Giriş:
Ülkeler değil, gönüller fetheden nice insanlar vardır ki utulmazlar. Hep sözleri nakledilir, halleri ve davranışları anlatılır. Unutuldu sanılanların binlerce ziyaretçileri, binlerce Fatiha okuyanı vardır. Ziyaretine gelenler, yüzyıllar sonra bile gönül diliyle konuşurlar, halleşirler.
Geldikleri yerleri gönül diliyle fetheden ve yurt edinen Anadolu Erenleri, bu ülkenin manevi mimarlarıdır. Yunus Emre, Hacı Bektaş-ı Veli, Şeyh Edbali gibi Mevlana da gönüller fethetmiş, bu coğrafyanın Türkleşmesi ve İslamlaşmasında öncü görevi üstlenerek yer etmiş büyük bir velidir.
Hayatı:
Mevlana, aslen Horasanlıdır. 604/1207 yılında Horasan’ın Belh şehrinde dünyaya gelmiştir. Asıl adı, Muhammed’dir. Babasının asıl adıda Muhammed b. Hüseyin el-Belhi olmasına rağmen Bahaeddin Veled olarak şöhret bulmuştur. Annesi ise Mü’mine Hatun’dur.
Kendisine “Efendimiz” anlamında Mevlana unvanı verilmiştir. Doğduğu şehre nispetle Belhi, Anadolu’da yaşadığı için Rumi, müderrisliğinden dolayı Molla Hünkar denilmiştir. Celaleddin ise lakabıdır.
Mevlana Celaleddin-i Rumi’nin babasının soyu Hz. Ebubekir’e, annesininki ise Hz. Ali’ye ulaşır. Babasıyla Belh’den ayrıldığında beş yaşındadır. O yaşta babasıyla hacca gitmiş, Bağdat, Kufe, Şam’ı dolaşmıştır. Anadolu’ya geçince Malatya, Sivas, Erzincan derken Akşehir ve Karaman’da birkaç yıl kalmıştır. Babası alim bir insan olduğundan önce Akşehir ve Karaman’da, sonra Konya medreselerinde müderrislik yapmıştır.
Mevlana’nın ilk hocası ve mürşidi babası Bahaeddin Veled’dir. Ondan sonra babasının müritlerinden Seyyit Burhaneddin Tirmizi’dir. Babasından sonra onun manevi terbiyesini o sürdürmüştür. Bununla da yetinmeyip devrin alimlerinden ders almış ve iyi bir öğrenim görmüş olmalı ki iyi derecede Arapça ve Farsça bilirdi. Fıkıh, tefsir, hadis gibi dini ilimlerin yanı sıra akli ilimlerden de icazetliydi. Alimdi ve müderristi.

> **Sağlanan Bilgiler**
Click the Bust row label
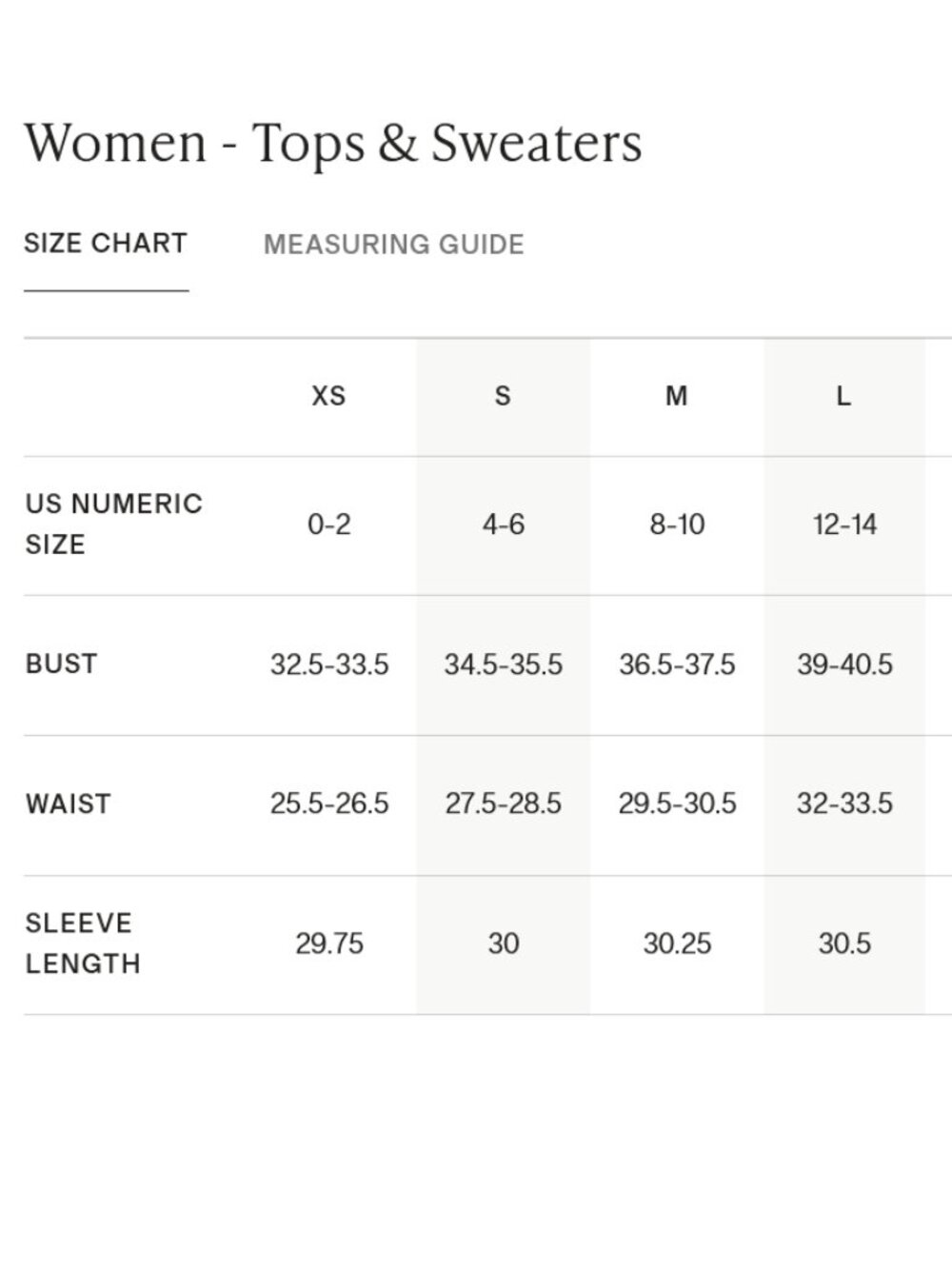 coord(61,664)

> **İstek**
Mevlana'nın hayatını anlatan metne göre Mevlana hangi yılda ve hangi şehirde doğmuştur? Listeye burada ihtiyaç yoktur.

> **Görev Çıktısı**
604/1207 yılında Horasan'ın Belh şehrinde doğmuştur.